The company has been working to reduce calories across its portfolio to help combat obesity.
Today, more than 950 U.S. Retail products contain 150 calories or fewer per serving, representing approximately 60 percent of General Mills' U.S. retail products. And, approximately 575 General Mills U.S. Retail products contain 100 calories or fewer per labeled serving. This represents approximately 35 percent of General Mills' U.S. retail products.
The General Mills Health Metric
Fiscal 2014 marks the tenth year General Mills has tracked and quantified health improvements using the company's "Health Metric" — a corporate initiative overseen by General Mills' Health and Wellness Council and the General Mills Bell Institute of Health and Nutrition — to encourage and measure the company's progress on nutrition and health improvements.
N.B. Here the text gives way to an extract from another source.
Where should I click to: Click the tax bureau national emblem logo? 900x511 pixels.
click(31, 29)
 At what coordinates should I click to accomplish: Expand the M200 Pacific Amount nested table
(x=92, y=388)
"General Mills is committed to continuously improving the health profile of our existing products while introducing innovative, new products with strong health credentials," said Tahiri. "What gets measured gets improved, so we will continue to track our health improvements and find new ways to offer consumers great tasting products that are also good for them."
Sourcing & Sustainability
In the past decade, people have begun to make connections between health and the sourcing of the food ingredients. In response to this, General Mills is taking steps to share information about products' environmental footprint and farm to fork journeys, like Cheerios Oats to O's, the sustainable sourcing of vanilla and artichokes, and "A Visit to the Valley" video series with Green Giant. The company is also proactively outlining its policies on animal welfare, water, climate change and other topics as consumers consider how food is impacting the world around them.
About General Mills
General Mills is one of the world's leading food companies, operating in more than 100 countries around the world. Its brands include Cheerios, Fiber One, Haagen-Dazs, Nature Valley, Yoplait, Betty Crocker, Pillsbury, Green Giant, Old El Paso, Wanchai Ferry, Yoki and more. Headquartered in Minneapolis, Minn., USA, General Mills had fiscal 2014 worldwide sales of US $17.9 billion.